Une cérémonie de présentation de jeunes enfants joue un rôle clé sur plusieurs tableaux : elle atteste l'engagement des parents face à la cohabitation qui minimise le sens du mariage. Elle reconnaît que le désir d'enfant est profond. Le contrôle des naissances, ainsi que les techniques de procréation assistée, peuvent donner le sentiment que l'homme maîtrise la fécondité, en valorisant l'intervention humaine plus que celle du Créateur. Pourtant, l'arrivée d'un enfant est aussi une grâce de Dieu, pour laquelle il convient de lui rendre grâces.
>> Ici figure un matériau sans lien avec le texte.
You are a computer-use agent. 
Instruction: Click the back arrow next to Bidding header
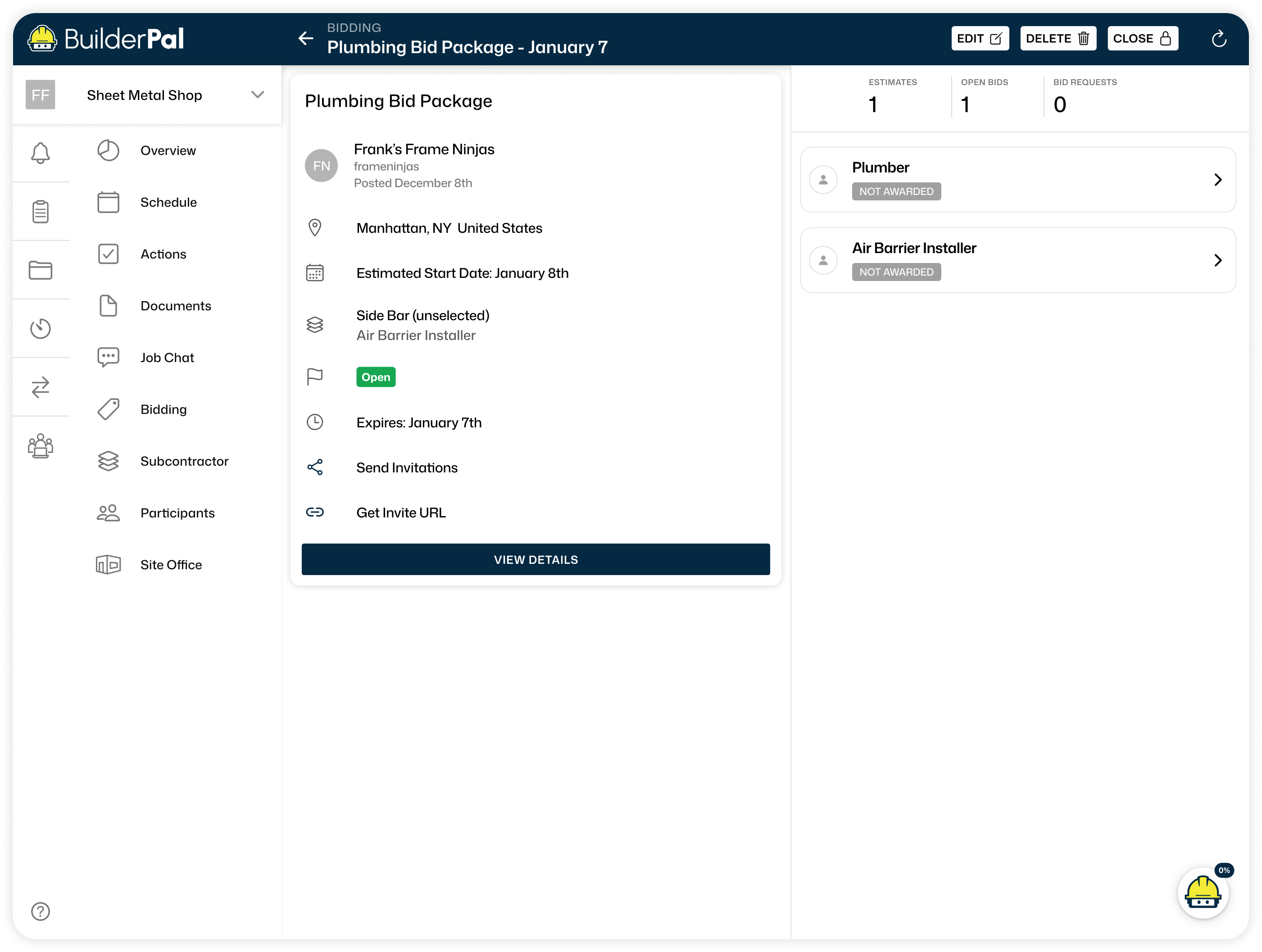point(306,38)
Cette cérémonie affirme la grande responsabilité des parents dans l'éducation des enfants, pour laquelle ils ont, certes, besoin d'être aidés mais non remplacés. Elle met en avant le besoin d'une éducation religieuse, de l’éveil à une relation de prière et de confiance avec le Dieu de la Bible. Enfin, elle souligne la portée de l'exemple parental et les atouts d'une vie de famille fondée sur le respect du Père céleste et l'expérience du pardon en Jésus-Christ.